• [YOUR TASK]: Give the number of lines in the entries below that contain "computer". Write nothing besides it.

○ ○ ○

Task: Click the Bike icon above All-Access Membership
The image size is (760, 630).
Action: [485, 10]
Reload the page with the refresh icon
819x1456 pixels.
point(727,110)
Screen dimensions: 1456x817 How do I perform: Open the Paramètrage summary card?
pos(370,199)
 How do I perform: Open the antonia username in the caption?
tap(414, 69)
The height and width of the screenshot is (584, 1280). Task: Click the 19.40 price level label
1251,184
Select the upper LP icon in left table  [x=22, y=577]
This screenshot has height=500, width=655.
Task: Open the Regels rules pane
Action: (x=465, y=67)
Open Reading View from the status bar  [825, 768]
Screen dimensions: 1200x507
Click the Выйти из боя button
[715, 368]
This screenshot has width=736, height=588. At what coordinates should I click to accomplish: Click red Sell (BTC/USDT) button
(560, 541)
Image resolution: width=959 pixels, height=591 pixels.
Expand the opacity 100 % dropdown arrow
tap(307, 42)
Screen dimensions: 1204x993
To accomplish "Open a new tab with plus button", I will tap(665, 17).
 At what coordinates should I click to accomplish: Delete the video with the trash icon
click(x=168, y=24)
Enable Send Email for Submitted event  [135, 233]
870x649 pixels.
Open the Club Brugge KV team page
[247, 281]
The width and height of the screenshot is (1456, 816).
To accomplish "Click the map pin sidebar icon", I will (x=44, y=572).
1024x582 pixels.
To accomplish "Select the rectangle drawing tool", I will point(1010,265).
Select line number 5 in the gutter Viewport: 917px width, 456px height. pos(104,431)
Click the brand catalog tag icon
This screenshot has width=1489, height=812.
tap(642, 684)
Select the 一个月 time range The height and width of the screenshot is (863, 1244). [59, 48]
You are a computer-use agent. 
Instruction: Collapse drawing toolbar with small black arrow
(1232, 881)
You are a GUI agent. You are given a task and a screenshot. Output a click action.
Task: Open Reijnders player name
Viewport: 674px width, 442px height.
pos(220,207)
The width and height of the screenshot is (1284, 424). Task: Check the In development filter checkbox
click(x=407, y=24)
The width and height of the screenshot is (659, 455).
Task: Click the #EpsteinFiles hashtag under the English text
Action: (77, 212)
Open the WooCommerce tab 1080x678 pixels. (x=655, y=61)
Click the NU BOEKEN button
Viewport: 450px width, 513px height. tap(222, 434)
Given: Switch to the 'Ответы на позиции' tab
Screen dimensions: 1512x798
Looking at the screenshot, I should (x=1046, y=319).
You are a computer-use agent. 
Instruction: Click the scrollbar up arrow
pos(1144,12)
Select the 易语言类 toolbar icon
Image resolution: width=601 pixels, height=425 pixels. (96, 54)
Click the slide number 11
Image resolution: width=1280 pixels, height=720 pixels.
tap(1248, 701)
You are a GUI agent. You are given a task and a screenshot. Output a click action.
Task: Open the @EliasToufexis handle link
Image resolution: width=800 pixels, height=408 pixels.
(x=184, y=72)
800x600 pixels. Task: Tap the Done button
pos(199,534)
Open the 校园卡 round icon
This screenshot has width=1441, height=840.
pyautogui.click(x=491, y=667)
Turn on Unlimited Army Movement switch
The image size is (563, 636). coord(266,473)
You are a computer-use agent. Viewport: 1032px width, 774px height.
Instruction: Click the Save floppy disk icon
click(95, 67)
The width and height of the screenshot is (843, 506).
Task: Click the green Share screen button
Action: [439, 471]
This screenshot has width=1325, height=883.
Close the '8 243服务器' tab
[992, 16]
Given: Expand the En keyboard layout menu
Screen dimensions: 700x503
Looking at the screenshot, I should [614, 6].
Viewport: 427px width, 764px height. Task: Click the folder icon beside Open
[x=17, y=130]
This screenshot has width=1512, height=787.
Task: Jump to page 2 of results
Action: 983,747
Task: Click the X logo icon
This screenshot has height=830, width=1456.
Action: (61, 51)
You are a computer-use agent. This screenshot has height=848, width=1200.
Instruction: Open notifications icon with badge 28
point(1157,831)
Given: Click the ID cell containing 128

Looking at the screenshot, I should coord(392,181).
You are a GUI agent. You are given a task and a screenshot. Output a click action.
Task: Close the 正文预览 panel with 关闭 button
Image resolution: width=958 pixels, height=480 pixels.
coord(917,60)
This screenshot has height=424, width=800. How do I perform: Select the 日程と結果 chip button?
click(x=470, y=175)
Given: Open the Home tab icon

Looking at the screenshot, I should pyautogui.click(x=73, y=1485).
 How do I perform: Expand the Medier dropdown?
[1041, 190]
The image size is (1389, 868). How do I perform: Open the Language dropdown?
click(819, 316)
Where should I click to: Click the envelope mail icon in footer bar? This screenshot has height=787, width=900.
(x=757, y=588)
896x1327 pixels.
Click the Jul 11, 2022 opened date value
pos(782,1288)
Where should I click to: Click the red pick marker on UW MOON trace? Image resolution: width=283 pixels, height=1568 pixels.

○ ○ ○

• [OUTPUT OF THE EXERCISE]: 4